▶ _WRITTEN TASKS_
1. Reproduce the part of the CellLayout commit diff between "public float getDistanceFromCell(float" and "not pixel distances.", inclusive.
2. In the CellLayout commit diff, how does regionToCenterPoint compute the x coordinate of a region's center? Answer in one to three sentences.
3. Can you carry on the CellLayout commit diff from the point where it stops?

== EXCERPT ==

Tweaking reordering algorithm -- added "pushing" notion

-> Fixed bug when no available space was found

Change-Id: I90898773d259aa84c89d645a1375f2013a520223

1 files changed, 226 insertions, 27 deletions

diff --git a/src/com/android/launcher2/CellLayout.java b/src/com/android/launcher2/CellLayout.java
index d30940e7d..745c81bd0 100644
--- a/src/com/android/launcher2/CellLayout.java
+++ b/src/com/android/launcher2/CellLayout.java
@@ -888,11 +888,25 @@ public class CellLayout extends ViewGroup {
      * @param result Array of 2 ints to hold the x and y coordinate of the point
      */
     void cellToCenterPoint(int cellX, int cellY, int[] result) {
+        regionToCenterPoint(cellX, cellY, 1, 1, result);
+    }
+
+    /**
+     * Given a cell coordinate and span return the point that represents the center of the regio
+     *
+     * @param cellX X coordinate of the cell
+     * @param cellY Y coordinate of the cell
+     *
+     * @param result Array of 2 ints to hold the x and y coordinate of the point
+     */
+    void regionToCenterPoint(int cellX, int cellY, int spanX, int spanY, int[] result) {
         final int hStartPadding = getPaddingLeft();
         final int vStartPadding = getPaddingTop();
 
-        result[0] = hStartPadding + cellX * (mCellWidth + mWidthGap) + mCellWidth / 2;
-        result[1] = vStartPadding + cellY * (mCellHeight + mHeightGap) + mCellHeight / 2;
+        result[0] = hStartPadding + cellX * (mCellWidth + mWidthGap) +
+                (spanX * mCellWidth + (spanX - 1) * mWidthGap) / 2;
+        result[1] = vStartPadding + cellY * (mCellHeight + mHeightGap) +
+                (spanY * mCellHeight + (spanY - 1) * mHeightGap) / 2;
     }
 
     public float getDistanceFromCell(float x, float y, int[] cell) {
@@ -1472,20 +1486,23 @@ public class CellLayout extends ViewGroup {
      * desired location. This method computers distance based on unit grid distances,
      * not pixel distances.

===
== GIVEN ENTRIES ==

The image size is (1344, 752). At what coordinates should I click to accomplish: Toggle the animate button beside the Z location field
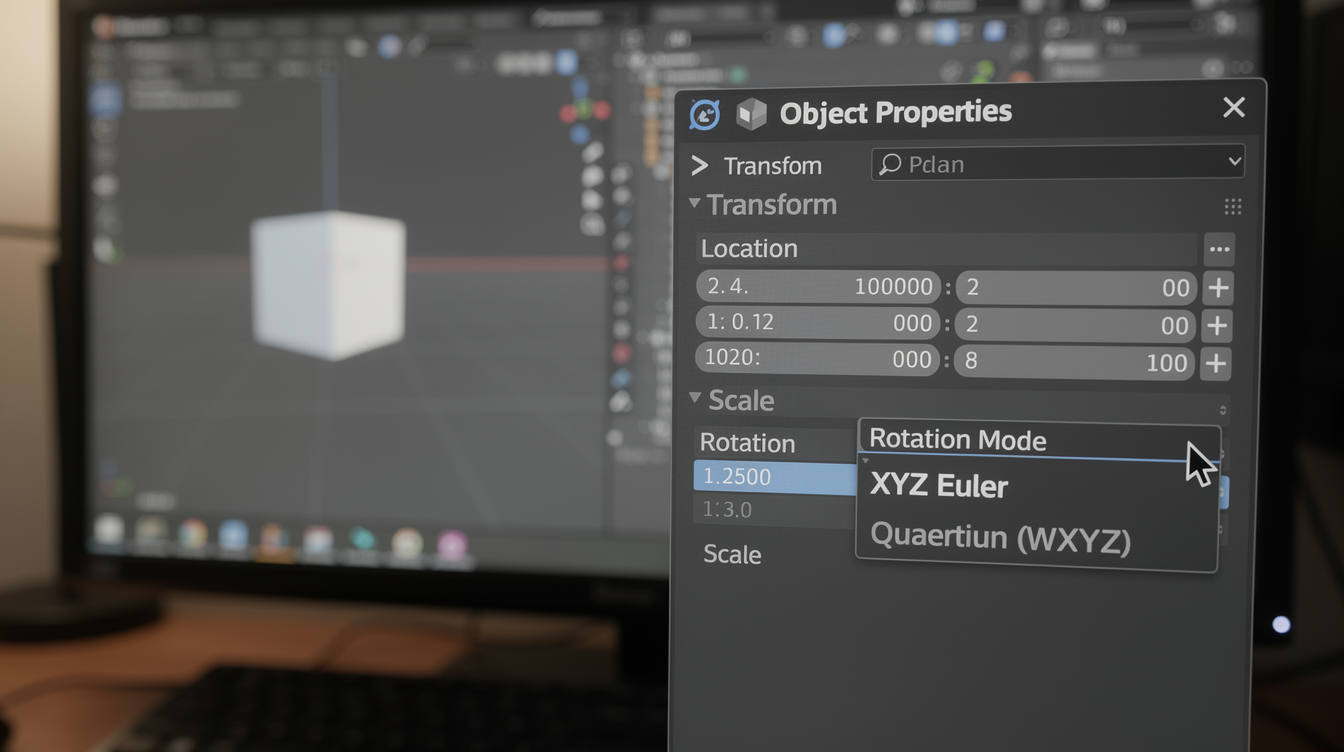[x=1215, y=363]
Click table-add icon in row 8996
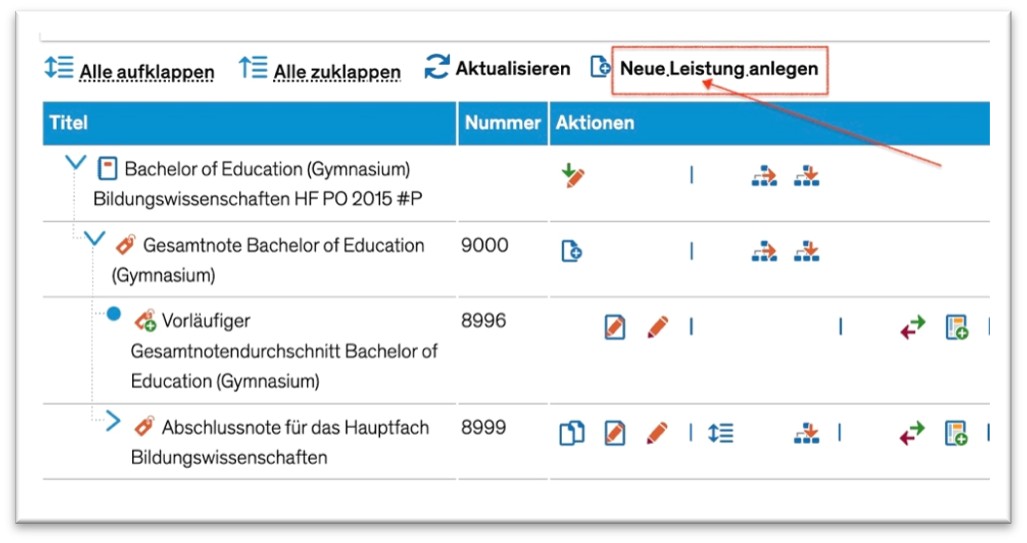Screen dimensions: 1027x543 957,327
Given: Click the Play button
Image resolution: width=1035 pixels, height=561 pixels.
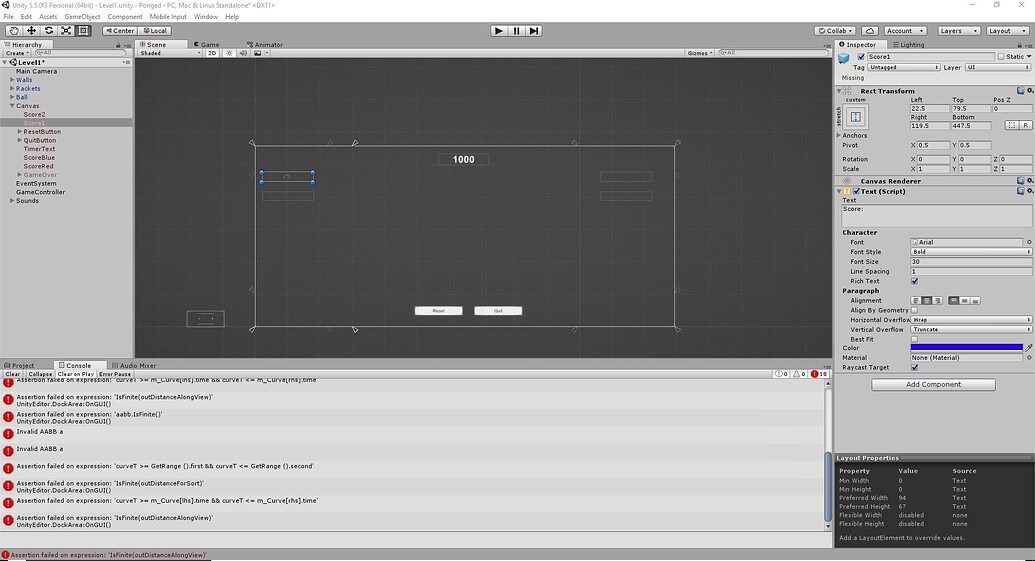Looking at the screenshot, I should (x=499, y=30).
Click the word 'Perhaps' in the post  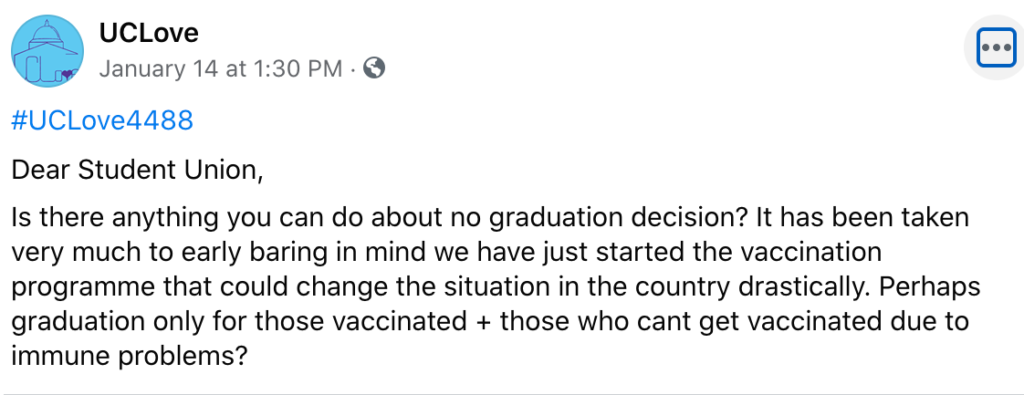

===

▶ _RESULTS IN ORDER_
1.
public float getDistanceFromCell(float x, float y, int[] cell) {
@@ -1472,20 +1486,23 @@ public class CellLayout extends ViewGroup {
      * desired location. This method computers distance based on unit grid distances,
      * not pixel distances.

2. It starts with the left padding and adds cellX times the sum of the cell width and the width gap. It then adds half the width of the region, which is spanX cell widths plus spanX minus one width gaps.

3.
      *
-     * @param pixelX The X location at which you want to search for a vacant area.
-     * @param pixelY The Y location at which you want to search for a vacant area.
-     * @param minSpanX The minimum horizontal span required
-     * @param minSpanY The minimum vertical span required
+     * @param cellX The X cell nearest to which you want to search for a vacant area.
+     * @param cellY The Y cell nearest which you want to search for a vacant area.
      * @param spanX Horizontal span of the object.
      * @param spanY Vertical span of the object.
-     * @param ignoreOccupied If true, the result can be an occupied cell
+     * @param direction The favored direction in which the views should move from x, y
+     * @param exactDirectionOnly If this parameter is true, then only solutions where the direction
+     *        matches exactly. Otherwise we find the best matching direction.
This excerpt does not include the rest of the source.